In the pursuit of excellence, we train talent in technological theories to applications.
The education of professional talent is the foundation of a society. The Ministry of Science and Technology has collaborated with many domestic businesses, such as Taiwan Semiconductor Manufacturing Company, ASE Technology Holding Co., Ltd., and Hon Hai Precision Industry Co., Ltd., on 353 projects. It has trained 2,482 young talents with master's or doctoral degrees in AI, chip design, and professional applications. They can join the ranks of chip designers and AI applications designers.
The Ministry of Science and Technology has actively invited international heavyweight AI scholars to Taiwan for exchanges. It has also encouraged domestic scholars to take part in international AI-related conferences and academic activities. It has published the world's first ever AI R&D guide to raise the influence that Taiwan may exert on the international AI academic circles. Technological breakthroughs and applications have been impressive in the last three years during which it had sponsored 1,849 manuscripts that were published in top domestic or international journals like Nature, IEEE, and AAAI. They have been cited 1,437 times. It has also excelled in 42 international competitions on facial recognition image processing, NVIDIA robot development, and AUDI innovation competition.
To make Taiwan a training hub for AI talents in Asia, the Ministry of Science and Technology has formed international alliances to join hands with top international research organizations, and it has invited international scholars to teach in Taiwan. The courses are open to students from countries in Asia and elsewhere. This curriculum can not only help the students get up to speed on leading AI technologies but also facilitate exchanges of talents and international networking.
(left, from left) Ethan Tu, founder of Taiwan AI Labs, Minister Audrey Tang, Minister Liang-Gee Chen, Deputy Minister Yu-Chin Hsu of the Ministry of Science and Technology. (right, from left) Director General Hsiu-Ya Yang of the Department of Foresight and Innovation Policies and Deputy Minister Yu-Chin Hsu of the Ministry of Science and Technology and Shepherd Shi, Director-General of the National Center for High-performance Computing.
Make the end as beginning, and let innovation spawn the value.

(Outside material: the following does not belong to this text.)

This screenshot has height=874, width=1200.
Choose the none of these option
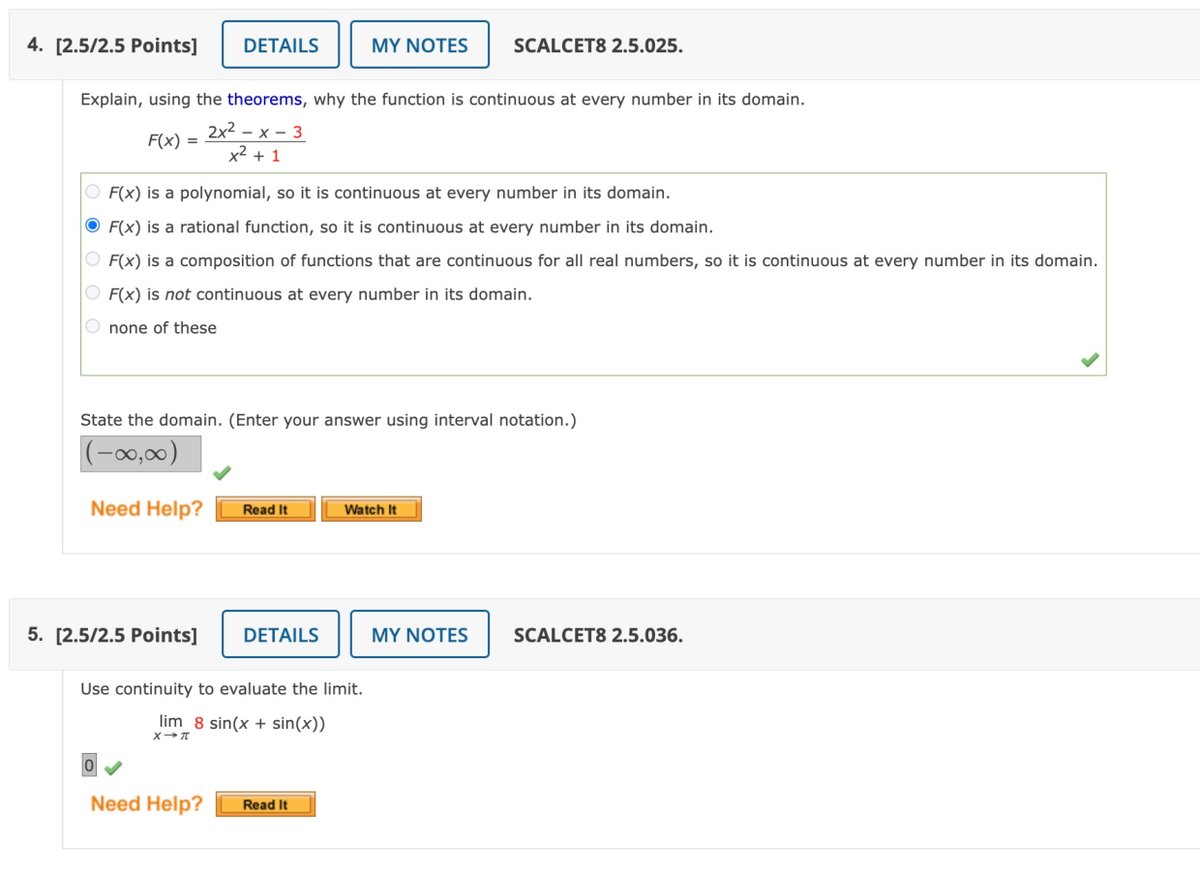pyautogui.click(x=92, y=327)
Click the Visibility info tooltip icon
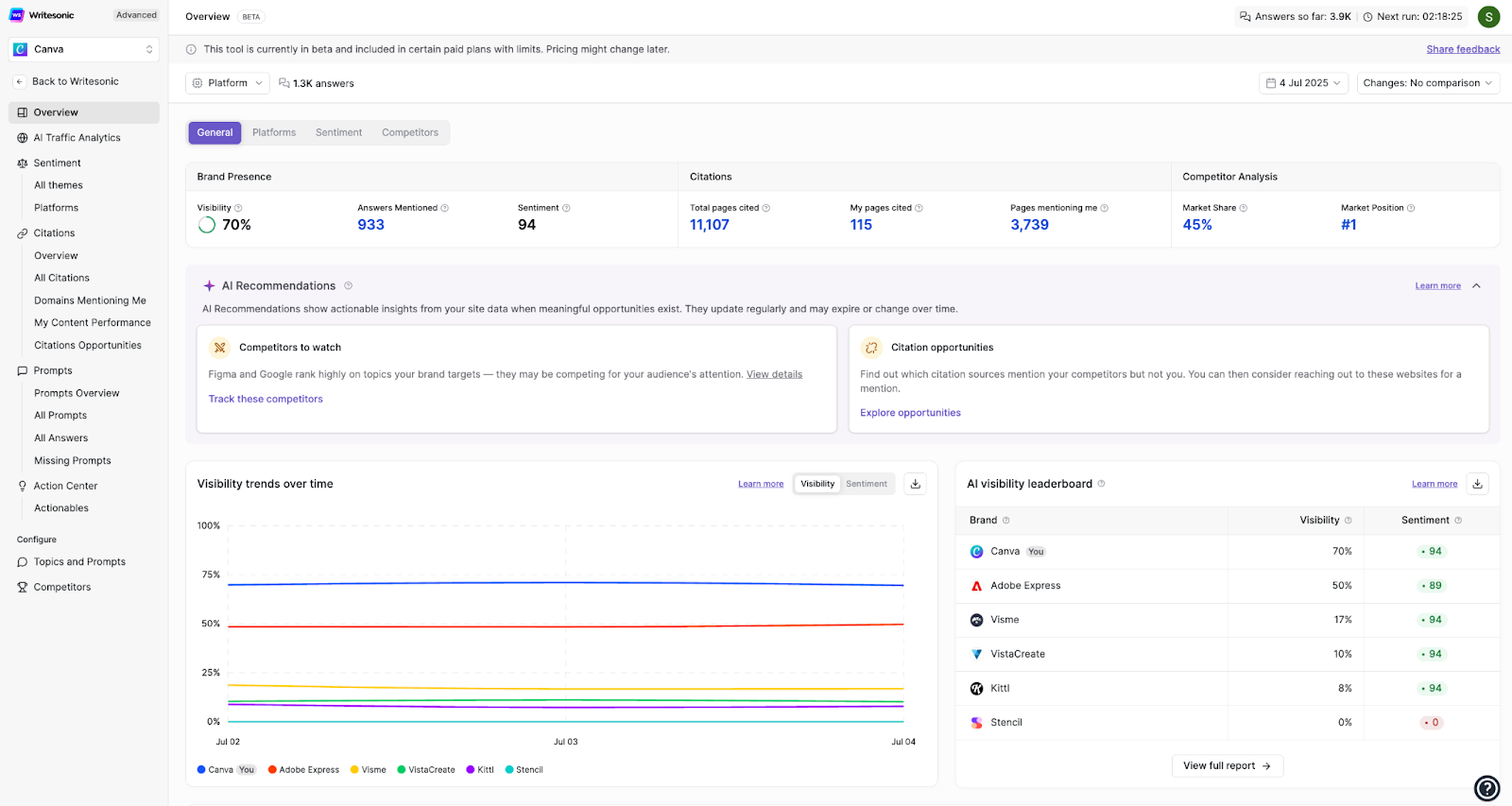This screenshot has height=806, width=1512. pyautogui.click(x=238, y=208)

Built on the theme of "a small nation with a great strategy", Taiwan's AI strategy focuses on these five different policies in order to create an innovative AI ecosystem: Using an AI cloud computing platform to improve the foundational environment for AI R&D in Taiwan, using an AI Innovation Research Center to focus our energy so as to form a world class AI R&D cluster, using the AI chip Moonshot Project to break through key semiconductor technologies and aggressively train top talents for semiconductor manufacturing and chip design, using an Innovative AI Robot Maker Space to thoroughly execute the hardware and software integration of robots and deliver innovative applications, and using the Formosa Grand Challenge to entice the broad participation of ordinary citizens and attract their attention to significant AI topic and their challenge to technological breakthroughs.
Our AI R&D platform, built through these five major policies, will continue to speed up the deployment of core technologies and allow them to take root and improve the quality and quantity of our talents and to stimulate innovative solutions. After three years of implementation, these strategies have begun to bear fruit. In addition to the development of local applications and services, they have also bred the next wave of social transformation and growth.